■ Work task
For every line in the material below that holds "screenshot", report the line.

■ Information
^^^^^^^^
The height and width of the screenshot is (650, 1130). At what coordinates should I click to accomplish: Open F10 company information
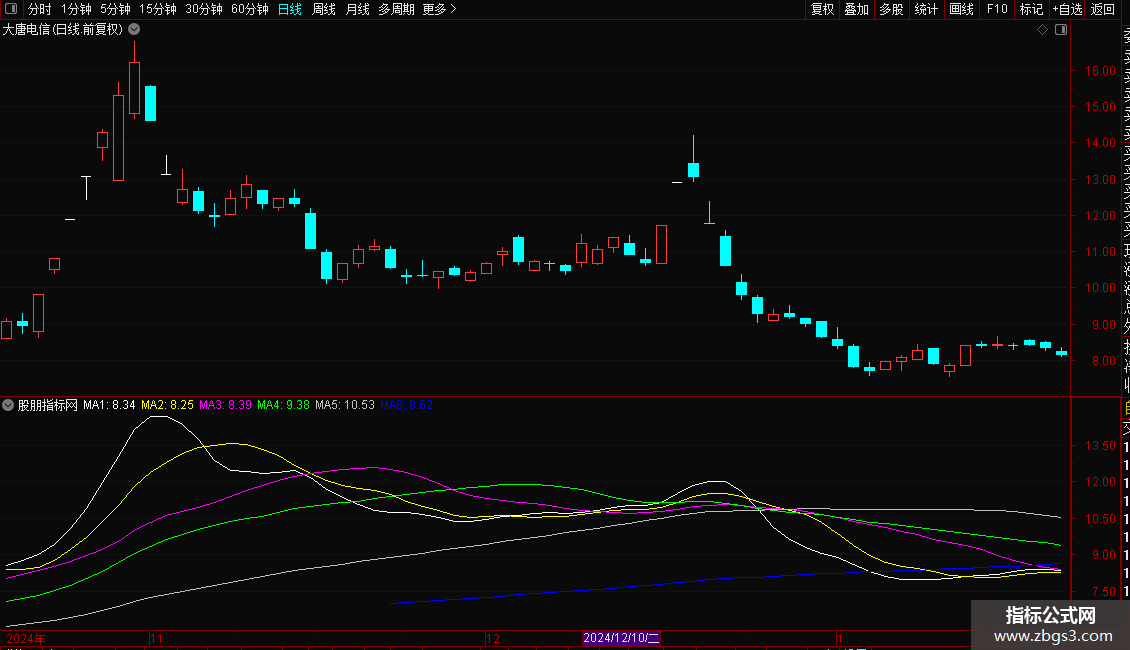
^^^^^^^^
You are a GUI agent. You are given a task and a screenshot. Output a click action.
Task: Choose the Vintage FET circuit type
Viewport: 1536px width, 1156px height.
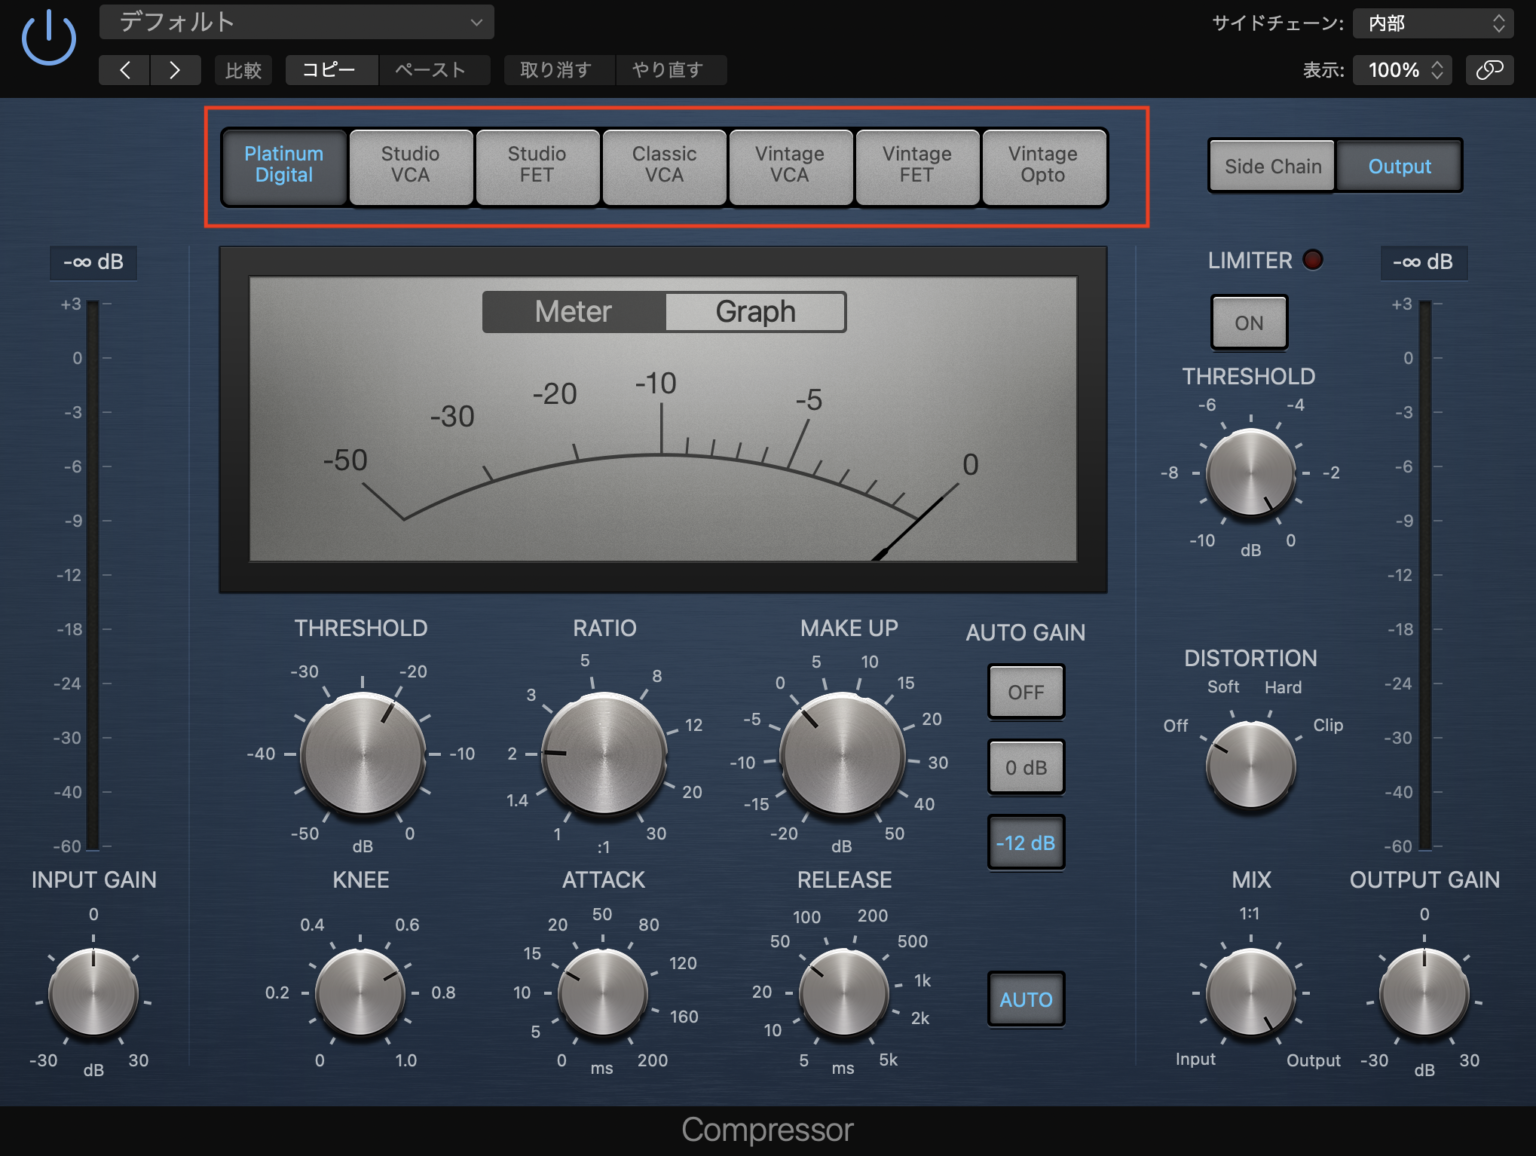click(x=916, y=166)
^^^^^^^^
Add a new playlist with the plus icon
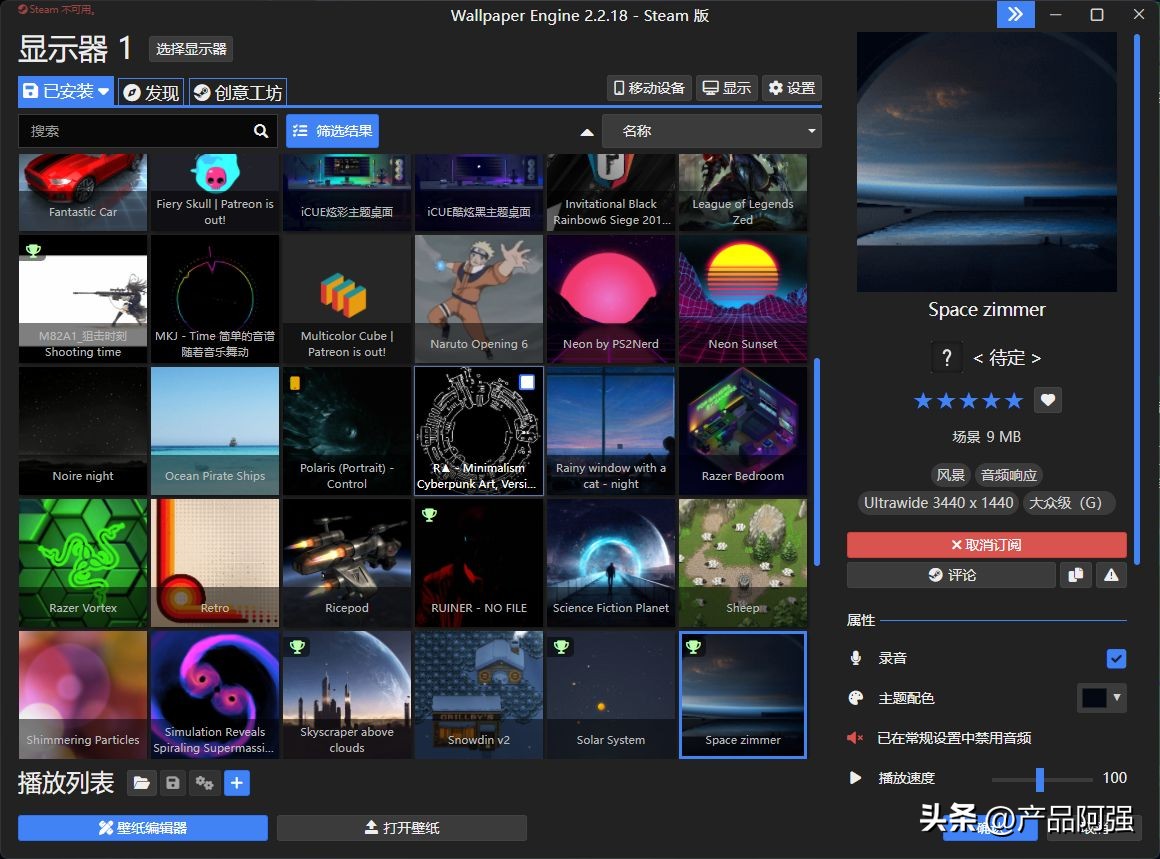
^^^^^^^^
■ Answer space
The height and width of the screenshot is (650, 1130). At what coordinates should I click to accomplish: Open F10 company information
You are a GUI agent. You are given a task and a screenshot. Output a click action.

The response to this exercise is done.